• **Objective**
Reproduce the rows below word for word, starting with the first line and ending with the line that contains "Action: (x=285, y=128)". Leave the pictures out.

• **Data lines**
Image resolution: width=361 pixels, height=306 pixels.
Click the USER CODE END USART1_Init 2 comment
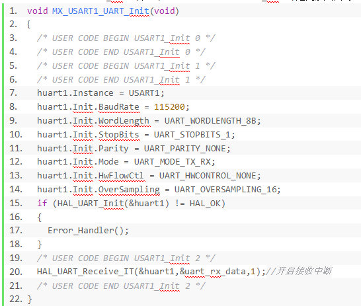[121, 286]
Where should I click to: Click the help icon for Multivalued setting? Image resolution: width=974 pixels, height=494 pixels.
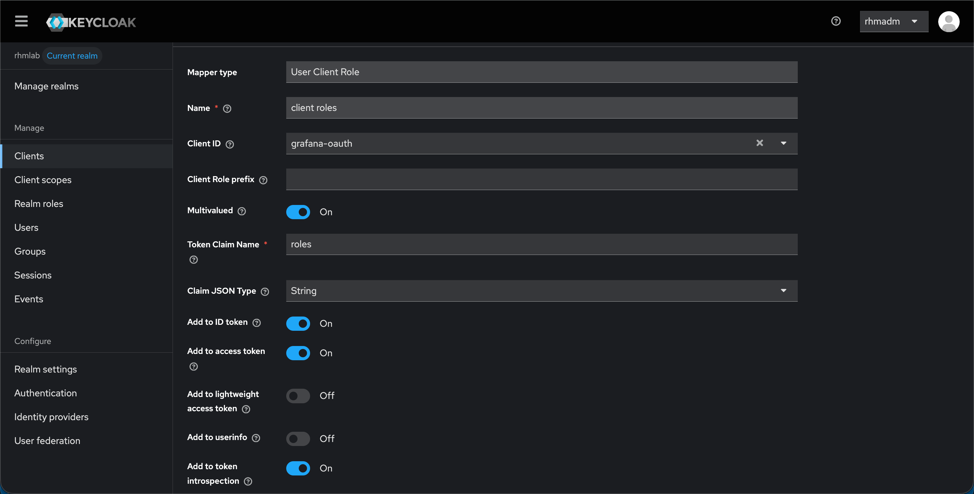(242, 211)
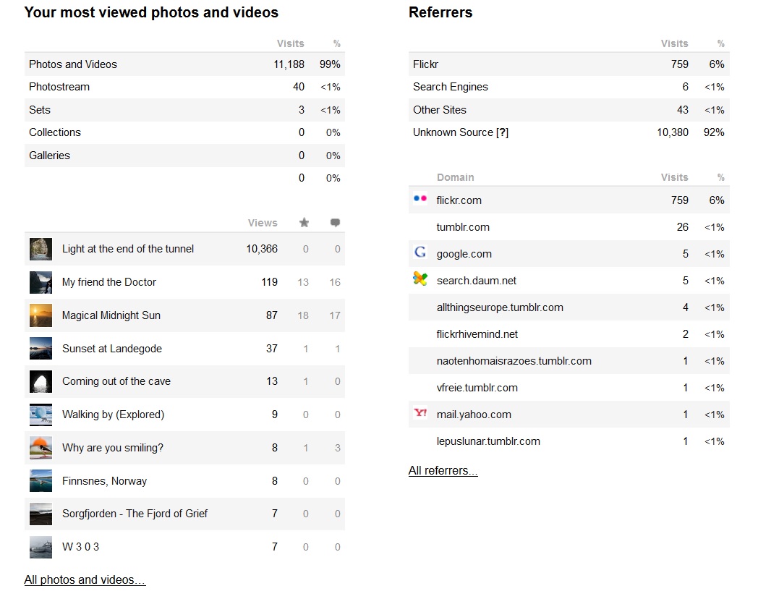Viewport: 758px width, 599px height.
Task: Click the Daum favicon beside search.daum.net
Action: click(420, 279)
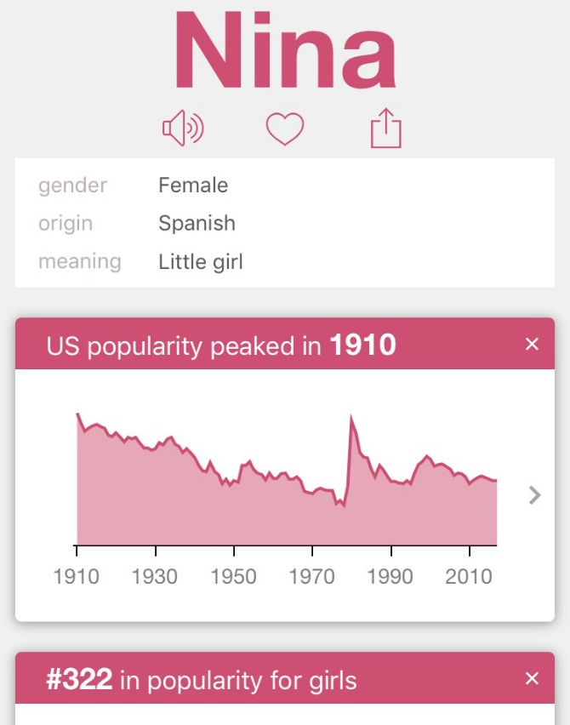Image resolution: width=570 pixels, height=725 pixels.
Task: Favorite Nina with the heart icon
Action: (x=285, y=128)
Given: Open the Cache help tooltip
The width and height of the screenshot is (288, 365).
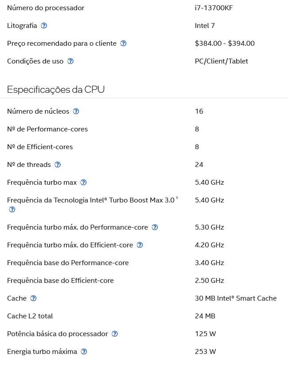Looking at the screenshot, I should point(33,298).
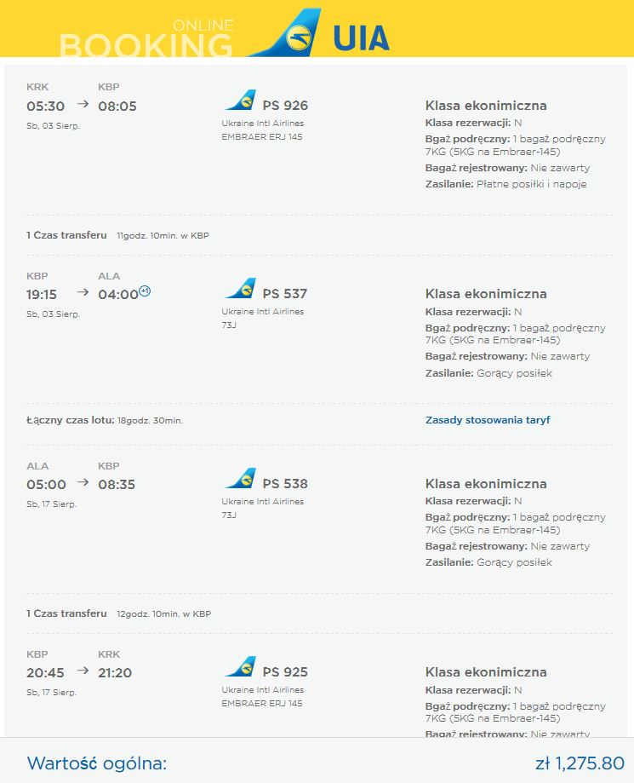Click the PS 538 airline tail icon

pos(241,478)
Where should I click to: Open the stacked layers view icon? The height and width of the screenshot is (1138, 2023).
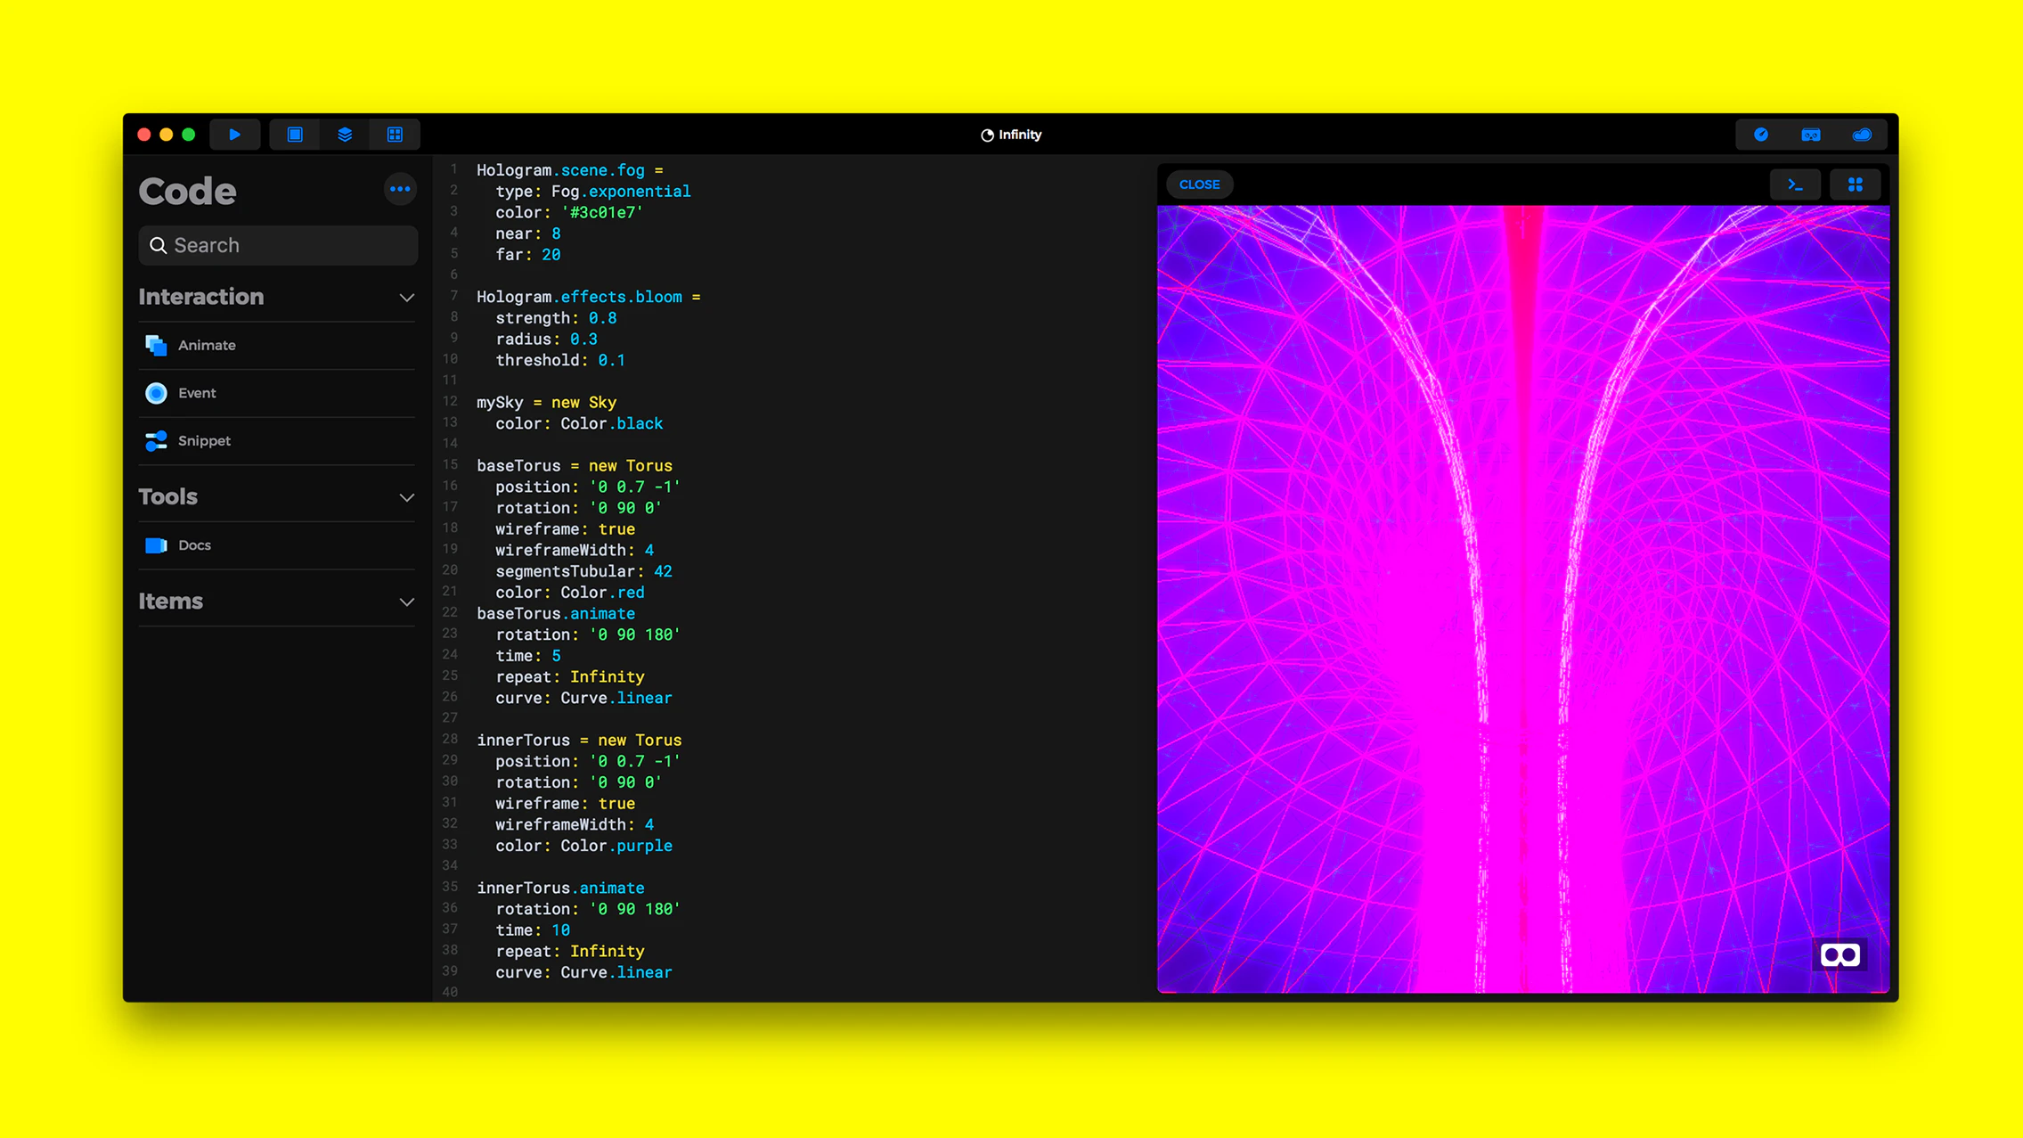[345, 135]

• **In response**
Image resolution: width=361 pixels, height=306 pixels.
Click the USER CODE END USART1_Init 2 comment
[121, 286]
Where should I click to: Click the help icon for Multivalued setting? Image resolution: width=974 pixels, height=494 pixels.
(242, 211)
Viewport: 758px width, 599px height.
Task: Click the Daum favicon beside search.daum.net
Action: click(420, 279)
Image resolution: width=570 pixels, height=725 pixels.
Task: Favorite Nina with the heart icon
Action: (x=285, y=128)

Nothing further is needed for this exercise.